So my question,: Do you have to have an active knowledge of the Holy Spirit or is simply the Spirit's movement within your heart enough for salvation? By accepting Jesus as they Way to the Father are you automatically accepting the Power of the Spirit within you, or do you have to acknowledge the Spirit's existence as well?

I hope these questions don't seem too elementary, I'm trying to be better prepared to voice my own beliefs.


----------



## The Lamb (Mar 27, 2005)

> _Originally posted by ChristianasJourney_
> I just came back from a JW's website...I decided to look them up having only a general idea where their errors in doctrines occured, dispite having lived next to one my entire life. So I find that they don't believe in the Trinity.
> 
> Fred and others emphasized the role that Jesus plays in the Trinity and salvation, but not too much has been touched on regarding the Holy Spirit (which by the way the JW's don't capitalize) and why one must believe in the Holy Spirit for salvation. Which if you're have to believe in the Trinity, than by necessity you have to believe in the 3rd Godhead.
> ...




I believe the role of the Holy Spirit is at times downplayed to compensate the pentecostal charasmatics. We have a way of doing that in our theology.

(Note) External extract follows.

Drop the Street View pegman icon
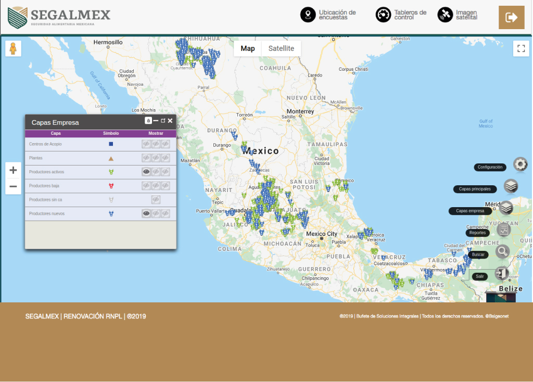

The role of the triune Godhead is never seperated. All 3 play a "part" in everything that comes to pass. I see no distinction between "active knowledge" vs knowing the Spirits movement.

Calvin for one stressed the Work of the Holy Spirit more than he is credited. Why this has dimished I can only attribute to my previous statement above.

I would clarify your statement as saying the One triune Godhead. If not you can become guilty of tritheism.

In His Grace

Joseph

[Edited on 3-27-2005 by The Lamb]


----------



## C. Matthew McMahon (Mar 27, 2005)

> QUESTION: Do you always set forth the Trinity when you witness or preach?



Yes, ALWAYS in some form >>>> Jesus is God, Savior, Lord, etc. is a TRINITARIAN statement.


----------



## Robin (Mar 27, 2005)

> _Originally posted by ChristianasJourney_
> So my question,: Do you have to have an active knowledge of the Holy Spirit or is simply the Spirit's movement within your heart enough for salvation? By accepting Jesus as they Way to the Father are you automatically accepting the Power of the Spirit within you, or do you have to acknowledge the Spirit's existence as well?
> 
> I hope these questions don't seem too elementary, I'm trying to be better prepared to voice my own beliefs.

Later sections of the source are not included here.